On Wed, Feb 26, 2025 at 03:20:13PM -0800, Nhat Pham wrote:
> On Wed, Feb 26, 2025 at 7:33 AM Yosry Ahmed <yosry.ahmed@linux.dev> wrote:
> >
> > On Tue, Feb 25, 2025 at 11:57:27PM -0500, Johannes Weiner wrote:
> > > On Wed, Feb 26, 2025 at 03:12:35AM +0000, Yosry Ahmed wrote:
> > > > On Tue, Feb 25, 2025 at 01:32:00PM -0800, Nhat Pham wrote:
> > > > > Currently, we crash the kernel when a decompression failure occurs in
> > > > > zswap (either because of memory corruption, or a bug in the compression
> > > > > algorithm). This is overkill.

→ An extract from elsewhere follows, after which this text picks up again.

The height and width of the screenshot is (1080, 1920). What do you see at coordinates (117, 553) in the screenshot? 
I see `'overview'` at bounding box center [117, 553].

We should only SIGBUS the unfortunate
> > > > > process asking for the zswap entry on zswap load, and skip the corrupted
> > > > > entry in zswap writeback.
> > > >
> > > > Some relevant observations/questions, but not really actionable for this
> > > > patch, perhaps some future work, or more likely some incoherent
> > > > illogical thoughts :
> > > >
> > > > (1) It seems like not making the folio uptodate will cause shmem faults
> > > > to mark the swap entry as hwpoisoned, but I don't see similar handling
> > > > for do_swap_page(). So it seems like even if we SIGBUS the process,
> > > > other processes mapping the same page could follow in the same
> > > > footsteps.
> > >
> > > It's analogous to what __end_swap_bio_read() does for block backends,
> > > so it's hitchhiking on the standard swap protocol for read failures.
> >
> > Right, that's also how I got the idea when I did the same for large
> > folios handling.
> 
> And your handling of the large folio (along with the comment in the
> other thread) was how I got the idea for this patch :)
> 
> >
> > >
> > > The page sticks around if there are other users. It can get reclaimed,
> > > but since it's not marked dirty, it won't get overwritten. Another
> > > access will either find it in the swapcache and die on !uptodate; if
> > > it was reclaimed, it will attempt another decompression. If all
> > > references have been killed, zswap_invalidate() will finally drop it.
> > >
> > > Swapoff actually poisons the page table as well (unuse_pte).
> >
> > Right. My question was basically why don't we also poison the page table
> > in do_swap_page() in this case. It's like that we never swapoff.
> 
> That would require a rmap walk right? To also poison the other PTEs
> that point to the faulty (z)swap entry?
> 
> Or am I misunderstanding your point :)

Oh I meant why not just mark the entry where the fault happened as
poisoned at least. Finding other PTEs that point to the swap entry is a
different story. I don't think we can even use the rmap here.